First of all, what is a book? Deciding what a book is involves some choices (are theses in or out, for example?). This analysis uses the definition of 'print books' given in the Google 5 analysis published in DLib Magazine a while back [1].

a. All of WorldCat (Apr 09):
135.3 million records
Cataloged as "eng": 46 percent (so 54 percent non-English)

b. Print books only (Apr 09):
91.2 million
Cataloged as: "eng": 40 percent (so 60 percent non-English)

c. Print books in US libraries (Jan 09)
42.5 million
Cataloged as "eng": 57 percent (so 43 percent non-English)

d. Print books representing combined collections of three academic research libraries participating in GBS (April 2009):
7.2 million
Cataloged as: "eng": 54 percent (so 46 percent non-English)

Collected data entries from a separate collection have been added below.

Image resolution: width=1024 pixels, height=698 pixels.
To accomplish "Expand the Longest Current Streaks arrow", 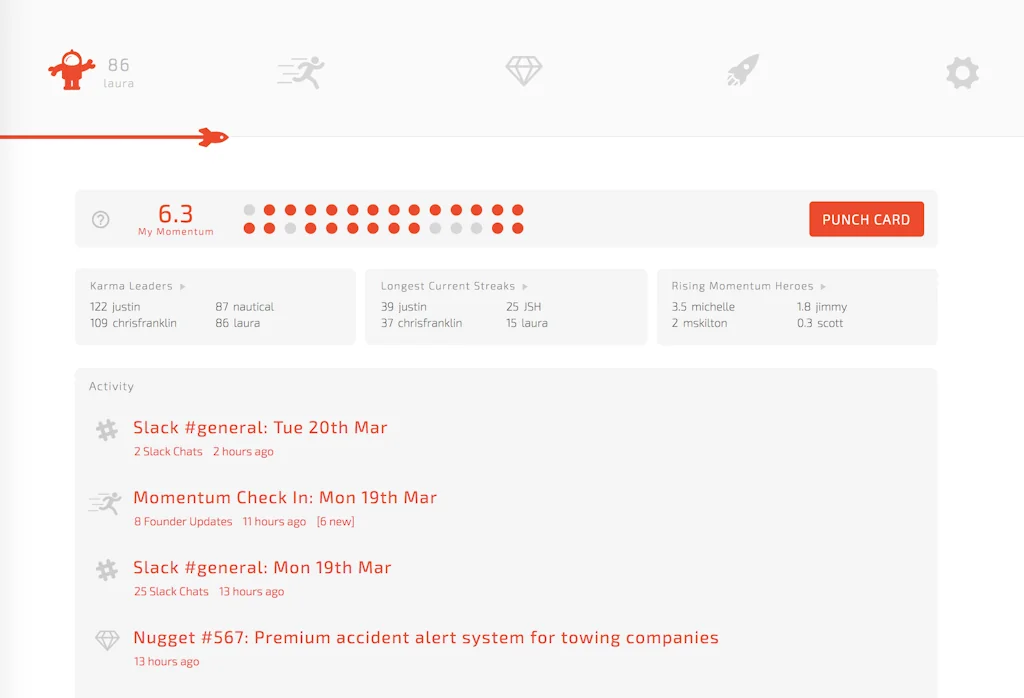I will pos(525,287).
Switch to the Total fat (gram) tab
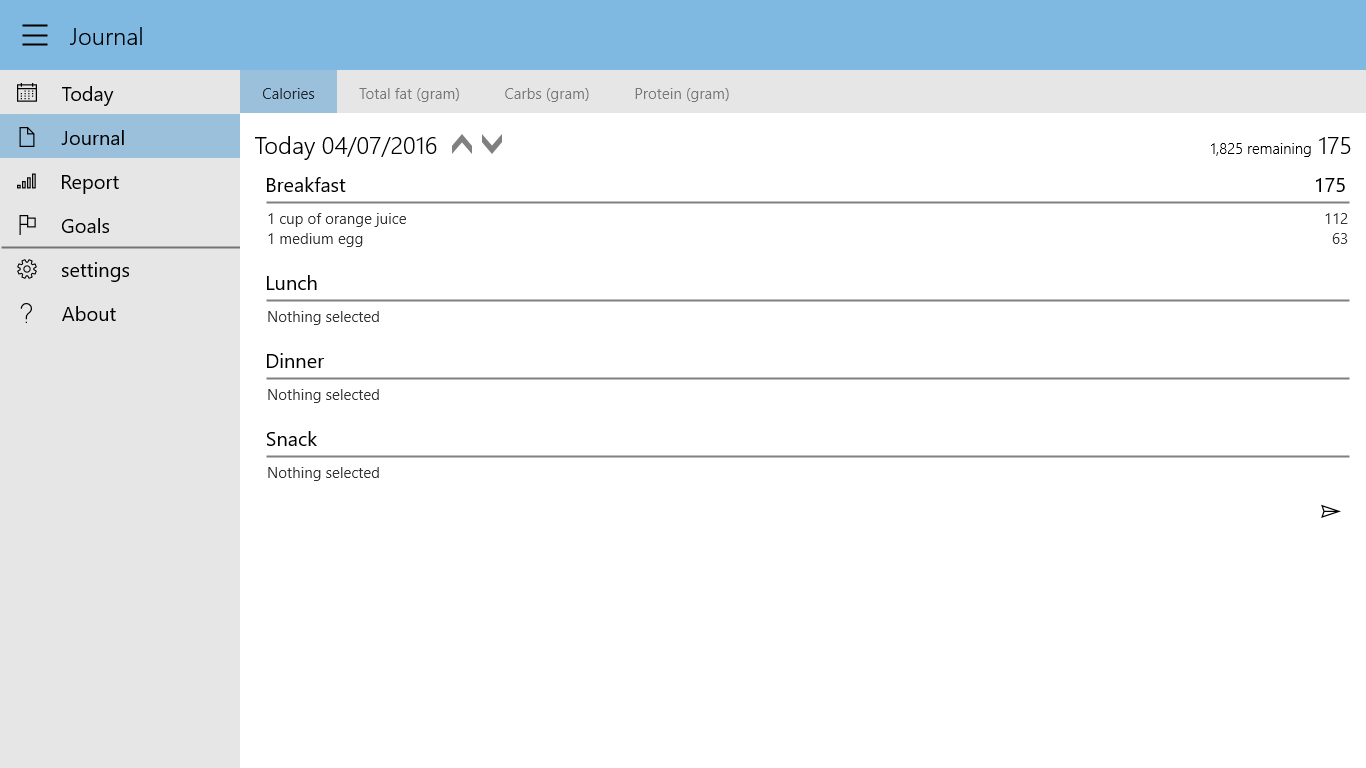Screen dimensions: 1366x768 click(x=409, y=93)
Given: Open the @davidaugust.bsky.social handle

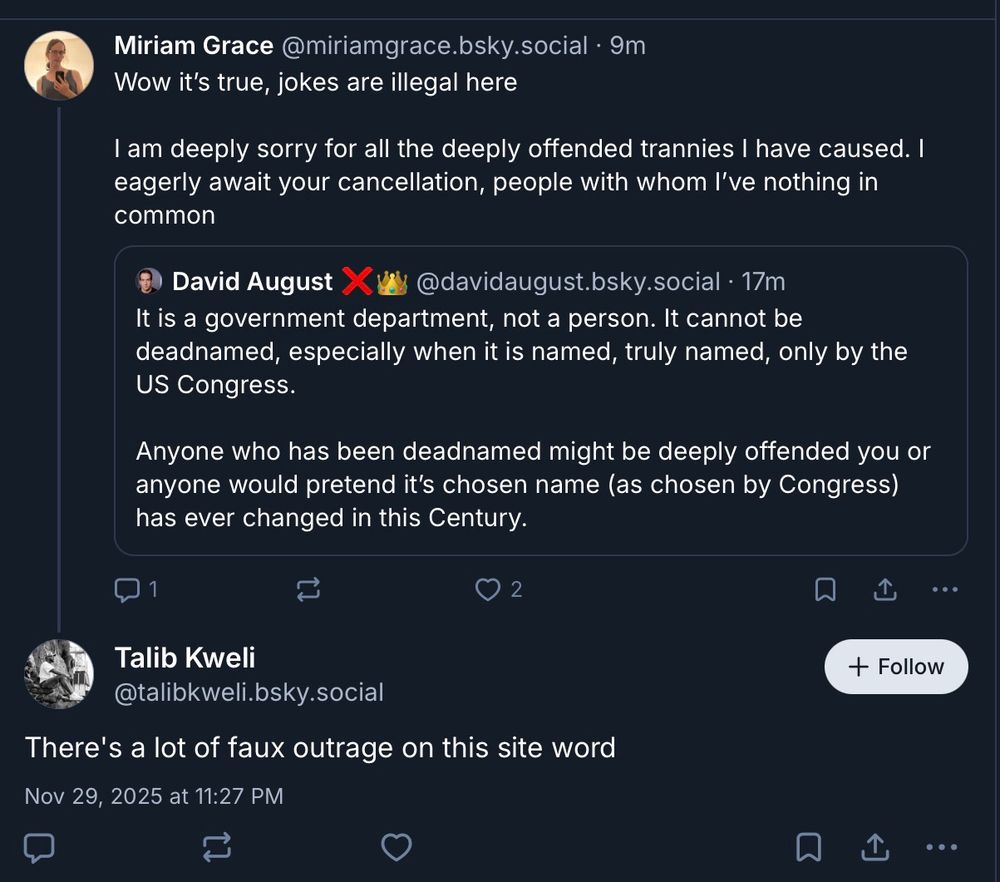Looking at the screenshot, I should [x=567, y=282].
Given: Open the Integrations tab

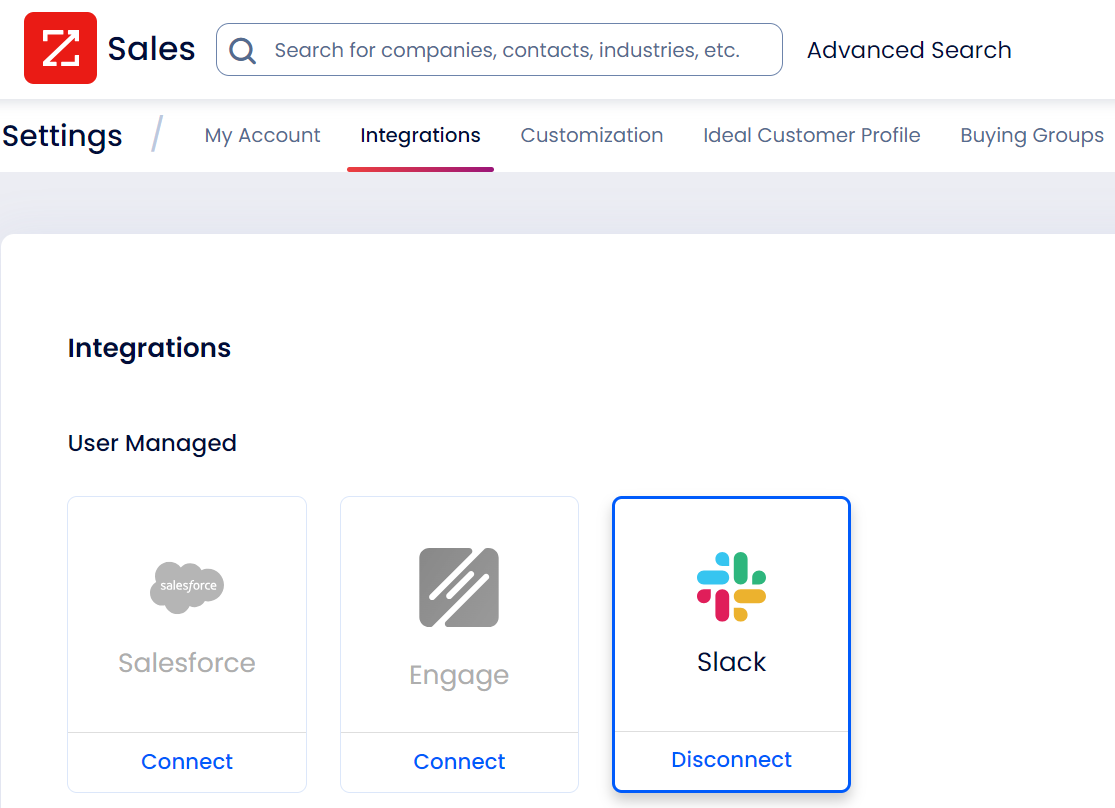Looking at the screenshot, I should (x=420, y=135).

Note - c is calculated on a slightly earlier version of the database as we had already pulled out US library holdings. The data in d is being looked at for another purpose: hence the slightly arbitrary selection of 3 libraries.

Note - these numbers are for records in the database, which represent 'manifestations' in FRBR terms. If one were to count holdings or actual copies the numbers would be different. The proportion of 'eng' would go up as English titles will be more widely held and in greater numbers of copies.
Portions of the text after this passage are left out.